CONCURSO MATERIAL
ESTUPRO E ATENTADO VIOL AO PUDOR
AUTORIDADE POLICIAL DE LUGAR DIVERSO — ESTADO DETENTIVO DECRETADO POR DESPACHO REGULAR - QUANDO SUBSISTE
- Recurso
- Habeas corpus .
- Tribunal
Resumo do acórdão
: "... Em verdade, o despacho denegatório de liberdade provisória representa um decreto de prisão preventiva, quando colocadas em destaque, por conotações inerentes à espécie, a preocupação de seu prolator com a ordem pública e preservação de aplicação de lei penal, pressupostos delineados no artigo 312, da Lei Processual Penal. E a respeito já foi decidido: "Habeas corpus. Prisão em flagrante. Pretendida modificação da classificação do crime, constante da nota de culpa. Inocorrência do estado de flagrância. Auto mantido pelo juiz, com posterior despacho demonstrando a necessidade de manter o paciente preso, para garantia da ordem pública, por conveniência da instrução criminal e para assegurar a aplicação da lei penal. Ordem denegada". E no corpo do ACÓRDÃO foi enfatizado. "Ora, o despacho em referência, na forma em que foi proferido, representa, na realidade, a decretação da prisão preventiva do paciente, tornando irrelevante o apontado vício do auto de flagrante.
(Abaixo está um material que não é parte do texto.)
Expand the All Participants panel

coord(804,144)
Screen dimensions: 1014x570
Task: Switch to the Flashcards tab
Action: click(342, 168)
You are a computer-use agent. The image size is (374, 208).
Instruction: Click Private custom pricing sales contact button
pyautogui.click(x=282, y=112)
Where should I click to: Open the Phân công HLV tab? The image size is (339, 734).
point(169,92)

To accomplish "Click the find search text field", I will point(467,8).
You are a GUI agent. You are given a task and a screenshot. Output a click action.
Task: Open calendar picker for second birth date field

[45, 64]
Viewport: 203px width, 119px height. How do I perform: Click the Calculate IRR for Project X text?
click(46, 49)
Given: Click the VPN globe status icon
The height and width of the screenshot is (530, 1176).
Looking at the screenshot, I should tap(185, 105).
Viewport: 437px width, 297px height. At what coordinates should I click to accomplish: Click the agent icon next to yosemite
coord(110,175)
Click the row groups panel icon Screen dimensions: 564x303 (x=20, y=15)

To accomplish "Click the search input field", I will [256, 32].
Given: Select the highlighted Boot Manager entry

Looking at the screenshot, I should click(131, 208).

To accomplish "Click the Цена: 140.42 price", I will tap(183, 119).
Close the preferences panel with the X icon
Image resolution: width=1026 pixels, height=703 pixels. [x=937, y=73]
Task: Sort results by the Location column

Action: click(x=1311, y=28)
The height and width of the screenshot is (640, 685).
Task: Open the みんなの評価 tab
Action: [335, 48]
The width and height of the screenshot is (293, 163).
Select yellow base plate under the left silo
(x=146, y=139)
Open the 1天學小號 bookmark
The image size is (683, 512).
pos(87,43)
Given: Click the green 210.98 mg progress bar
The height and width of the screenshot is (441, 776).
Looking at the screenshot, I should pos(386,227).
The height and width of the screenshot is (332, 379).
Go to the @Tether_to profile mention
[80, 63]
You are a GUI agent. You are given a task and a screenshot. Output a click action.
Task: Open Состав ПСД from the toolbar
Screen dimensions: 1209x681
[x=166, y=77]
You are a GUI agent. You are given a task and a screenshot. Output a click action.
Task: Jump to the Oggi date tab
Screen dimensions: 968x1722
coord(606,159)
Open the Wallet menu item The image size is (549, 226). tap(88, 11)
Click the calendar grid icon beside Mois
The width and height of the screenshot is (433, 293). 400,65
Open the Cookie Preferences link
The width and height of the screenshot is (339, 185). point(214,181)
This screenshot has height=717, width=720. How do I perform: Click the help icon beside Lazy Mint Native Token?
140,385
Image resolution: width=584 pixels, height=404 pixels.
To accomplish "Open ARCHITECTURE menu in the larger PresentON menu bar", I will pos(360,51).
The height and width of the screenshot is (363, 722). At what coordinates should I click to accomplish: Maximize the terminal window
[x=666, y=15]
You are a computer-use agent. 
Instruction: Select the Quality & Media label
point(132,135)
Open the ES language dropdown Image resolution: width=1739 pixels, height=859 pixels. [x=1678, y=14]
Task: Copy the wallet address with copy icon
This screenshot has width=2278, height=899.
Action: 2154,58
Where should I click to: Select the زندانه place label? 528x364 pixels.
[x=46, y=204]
Em tais condições, denega-se a ordem" (Jurisprudência Catarinense, vol. 19/20, pág. 382). Mutatis mutandis: "tendo o magistrado, ao homologar o auto de prisão em flagrante, decretado a custódia preventiva dos pacientes, como garantia da ordem pública, a alegação de nulidade daquela peça restou prejudicada" (Jurisprudência Catarinense, vol. 44, pág. 353). Ac. de 26-10-1989 Jurisprudência Catarinense - 3º e 4º Trimestre de 1989 - Vol. 6
Ementa
Ainda que nulo o auto de prisão em flagrante delito, porquanto lavrado por autoridade policial de lugar diverso daquele em que ocorreu a detenção das acusadas, mas decorrendo, o estado detentivo de que se queixam as pacientes, de despacho - fundamentado - indeferitório da liberdade provisória, em o qual a autoridade judiciária deixa patenteada a necessidade da prisão preventiva, para o efeito, de habeas corpus, o ato a ser apreciado é o judicialie não o policial.